### Parts of the exercise:
a: In the circle skirt post, at which occasion was the red tiramisu dress actually worn for the first time instead of Christmas?
b: Carry on the circle skirt post, picking up right after its final sentence about waiting for a tram.
** BEGIN Quoted passage **
(2) The Circle Skirt
Remember that lovely red tiramisu dress I made to wear at Christmas but never wore at Christmas and instead wore at Têt? Yeah, that dress. It got fairly regular rotation for work, especially during Melbourne’s long, hot summer.
Long, hot summer sounds nice, but trust me, it wasn’t. It was too hot for too long.
Anyway, I made the circle skirt of the tiramisu dress slightly less than a circle. The fullness was just a bit too much for my tastes (on me; looks all kinds of lovely on oodles of folks). The circle skirt is quite good at allowing me to leap stairs three at a time, run for trams and twirl and swish. Because twirling and swishing is one of the key requirements of my job (this last might not actually be true).
After one long, hot Melbourne day, I was standing at a tram stop, unsurprisingly, waiting for a tram.
** END Quoted passage **
** BEGIN Data shown **
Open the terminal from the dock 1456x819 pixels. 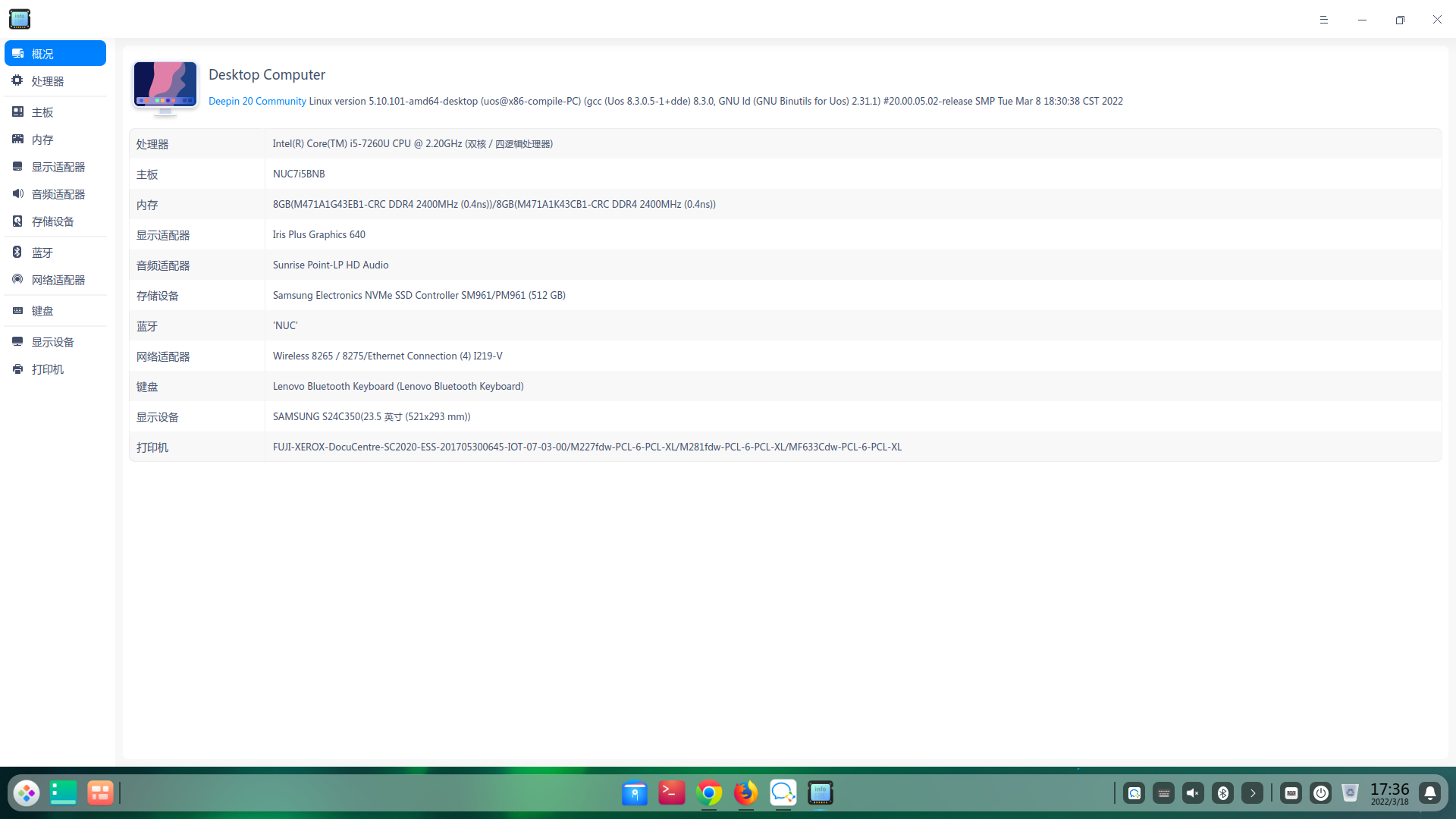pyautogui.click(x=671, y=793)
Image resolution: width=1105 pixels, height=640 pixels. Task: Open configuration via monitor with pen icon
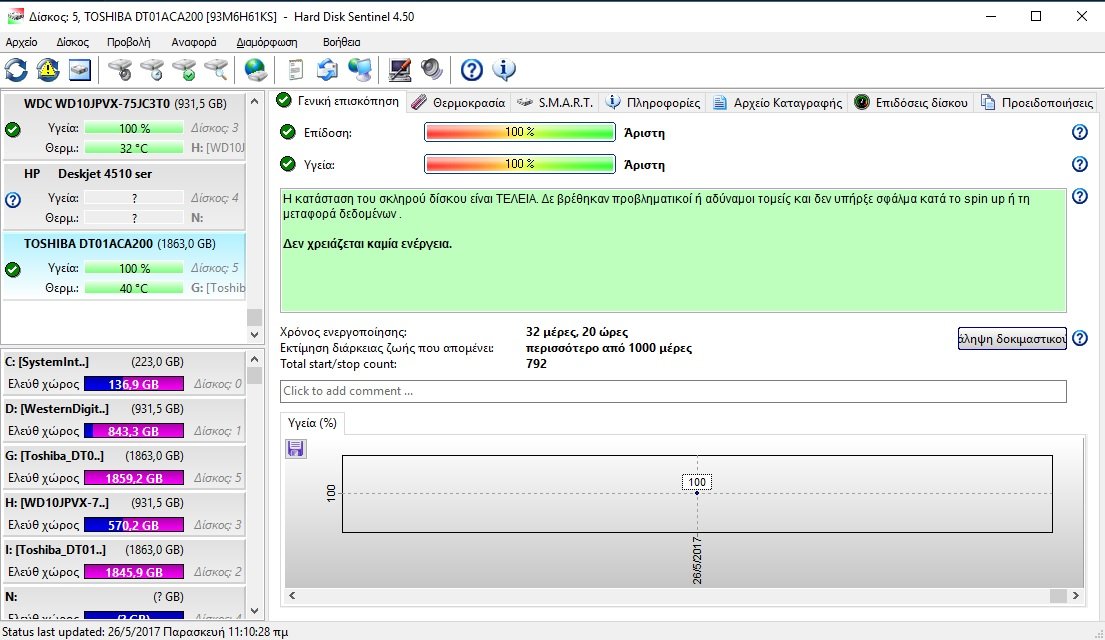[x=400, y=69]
** END Data shown **
** BEGIN Data shown **
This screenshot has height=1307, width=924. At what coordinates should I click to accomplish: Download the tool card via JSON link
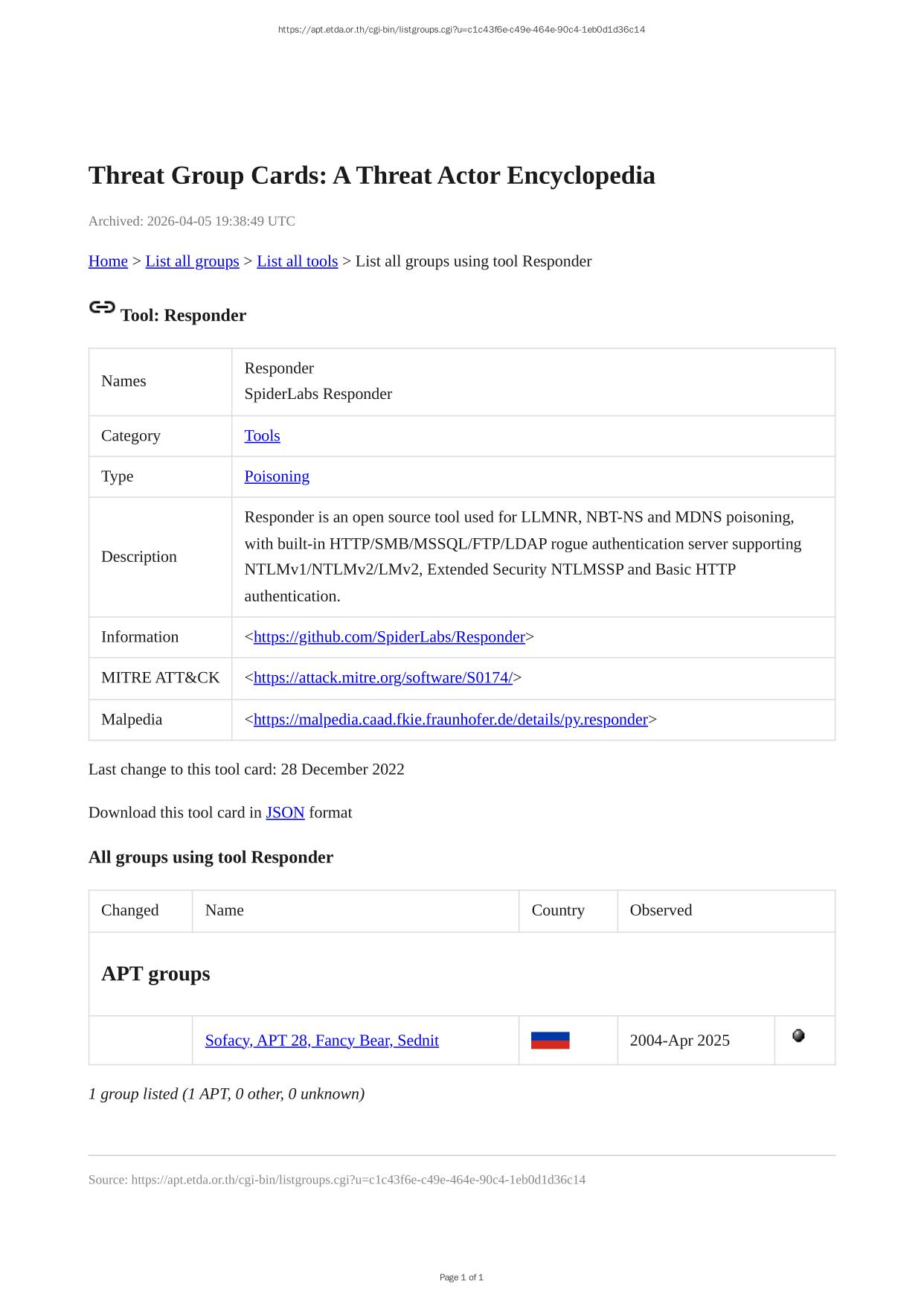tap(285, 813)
** END Data shown **
### The results:
a: Têt

b:
Melbourne’s streets are laid out on a grid, and the streets are long. As a matter of interest, I actually live on one end of a street, and work pretty much at the other end of the street. It’s just that the street is about 7kms long. Seriously. A grid layout is certainly organised, and neat , and easy to understand. But it also creates wind tunnels. Long wind tunnels.
There I was standing at the tram stop, thinking, thank goodness for that cooler breeze and when on earth is this tram going to arrive, I’m hungry and want to be home already.
As an aside, if anyone ever invents a teleporter, will there be peak times when everyone is trying to move their broken up particles through the air? Well our particles crash on the way to work or home again? What if they crash and get stuck? Could I be reassembled at the other end with someone else’s particles, or missing particles? How would I get reunited with my particles? Are these less than tractable problems the reason no one has invented a teleporter?
So, yes, nice cool breeze. Most welcome. Looking forward to a cool change. Near me was a young woman, also (unsurprisingly) waiting for the tram. Surprisingly, she spoke to me. (I talk to strangers all the time, but they rarely start talking to me. Most only talk to me under sufferance.)
She said,”Excuse me?”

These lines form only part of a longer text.